SUPPLIED ENTRIES
··········

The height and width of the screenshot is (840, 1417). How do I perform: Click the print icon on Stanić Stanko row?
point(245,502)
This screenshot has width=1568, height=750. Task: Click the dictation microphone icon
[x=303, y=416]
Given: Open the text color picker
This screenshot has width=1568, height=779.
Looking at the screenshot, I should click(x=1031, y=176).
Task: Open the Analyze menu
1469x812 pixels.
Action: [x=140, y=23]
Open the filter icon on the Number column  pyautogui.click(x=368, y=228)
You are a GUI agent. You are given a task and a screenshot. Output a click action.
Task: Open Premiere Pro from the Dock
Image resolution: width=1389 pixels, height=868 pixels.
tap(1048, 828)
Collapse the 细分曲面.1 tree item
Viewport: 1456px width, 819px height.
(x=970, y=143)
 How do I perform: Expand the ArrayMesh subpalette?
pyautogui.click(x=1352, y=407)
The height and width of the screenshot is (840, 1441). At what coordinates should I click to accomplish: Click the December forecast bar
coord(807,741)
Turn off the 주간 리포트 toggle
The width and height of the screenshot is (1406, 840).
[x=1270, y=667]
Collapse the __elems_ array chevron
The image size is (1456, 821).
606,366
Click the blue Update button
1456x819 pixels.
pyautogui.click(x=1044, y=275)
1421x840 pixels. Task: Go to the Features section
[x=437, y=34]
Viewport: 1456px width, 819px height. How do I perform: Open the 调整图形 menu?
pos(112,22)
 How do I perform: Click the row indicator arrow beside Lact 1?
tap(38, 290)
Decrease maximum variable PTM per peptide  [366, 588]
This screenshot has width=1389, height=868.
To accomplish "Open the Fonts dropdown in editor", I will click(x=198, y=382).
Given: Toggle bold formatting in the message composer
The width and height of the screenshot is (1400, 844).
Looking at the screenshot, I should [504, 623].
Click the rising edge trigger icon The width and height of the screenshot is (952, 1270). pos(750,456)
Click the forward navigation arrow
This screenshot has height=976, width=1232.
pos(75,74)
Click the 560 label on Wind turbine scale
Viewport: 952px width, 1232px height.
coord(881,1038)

··········

WHAT THE TASK REQUIRES
Each entry above needs to be returned exactly as written.

SOLUTION BELOW
The height and width of the screenshot is (840, 1417). How do I perform: Click the print icon on Stanić Stanko row?
point(245,502)
This screenshot has width=1568, height=750. Task: Click the dictation microphone icon
[x=303, y=416]
Given: Open the text color picker
This screenshot has width=1568, height=779.
Looking at the screenshot, I should click(x=1031, y=176).
Task: Open the Analyze menu
1469x812 pixels.
Action: [x=140, y=23]
Open the filter icon on the Number column  pyautogui.click(x=368, y=228)
You are a GUI agent. You are given a task and a screenshot. Output a click action.
Task: Open Premiere Pro from the Dock
Image resolution: width=1389 pixels, height=868 pixels.
tap(1048, 828)
Collapse the 细分曲面.1 tree item
Viewport: 1456px width, 819px height.
(x=970, y=143)
 How do I perform: Expand the ArrayMesh subpalette?
pyautogui.click(x=1352, y=407)
The height and width of the screenshot is (840, 1441). At what coordinates should I click to accomplish: Click the December forecast bar
coord(807,741)
Turn off the 주간 리포트 toggle
The width and height of the screenshot is (1406, 840).
[x=1270, y=667]
Collapse the __elems_ array chevron
The image size is (1456, 821).
606,366
Click the blue Update button
1456x819 pixels.
pyautogui.click(x=1044, y=275)
1421x840 pixels. Task: Go to the Features section
[x=437, y=34]
Viewport: 1456px width, 819px height. How do I perform: Open the 调整图形 menu?
pos(112,22)
 How do I perform: Click the row indicator arrow beside Lact 1?
tap(38, 290)
Decrease maximum variable PTM per peptide  [366, 588]
This screenshot has width=1389, height=868.
To accomplish "Open the Fonts dropdown in editor", I will click(x=198, y=382).
Given: Toggle bold formatting in the message composer
The width and height of the screenshot is (1400, 844).
Looking at the screenshot, I should [504, 623].
Click the rising edge trigger icon The width and height of the screenshot is (952, 1270). pos(750,456)
Click the forward navigation arrow
This screenshot has height=976, width=1232.
pos(75,74)
Click the 560 label on Wind turbine scale
Viewport: 952px width, 1232px height.
coord(881,1038)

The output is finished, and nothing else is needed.